Bush spoke to reporters at the White House in a hastily arranged appearance timed to Friday's release of a gloomy government economic report. He says the long-term outlook for the economy is good.

The president said, "Our economy will prosper."

Bush's top economic adviser said earlier that the nation's economic growth could dip into negative territory for the current quarter. That tracks with the assessments of many outside experts but is the most pessimistic word to come so far from the White House.

"We don't really know whether it will be negative or not," Edward Lazear, chairman of the White House Council of Economic Advisers, told reporters at the White House. "We have definitely downgraded our forecast for this quarter."

He would not discuss whether the White House is predicting the economy will actually fall into a recession. Some economists think it already has.

Click here for more from FOXBusiness.com.

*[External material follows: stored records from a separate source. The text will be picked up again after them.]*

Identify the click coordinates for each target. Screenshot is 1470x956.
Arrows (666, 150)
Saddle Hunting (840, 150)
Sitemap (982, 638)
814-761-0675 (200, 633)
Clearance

"I'm still not saying that there's a recession," Lazear said. "We are going to have a weak growth quarter, and whether you call that a recession or not is something that we won't know for many months."

Still, the White House was eager to put a good face on the economic picture, clouded by the release earlier Friday of a report showing the economy lost 63,000 jobs last month, the most in five years. Shortly after Lazear appeared to speak to reporters, Bush was to make a hastily arranged statement on the economy at the White House.

Lazear said the White House predicts jobs numbers will pick up by spring and growth will rebound by summer, driven primarily by a recently passed stimulus package.

"This quarter will be our weakest quarter," he said. "There are indicators suggesting that growth will pick up and pick up quickly. So the question is how quickly will it pick up."

He highlighted what he said was the good news in Friday's jobs reports: that is showed that unemployment dipped, wages grew and weekly hours stayed the same. However, the jobless rate fell to 4.8 percent in February from 4.9 percent because so many people stopped looking for work and left the labor force. And average hourly earnings for jobholders rose only an anemic 0.3 percent from the previous month.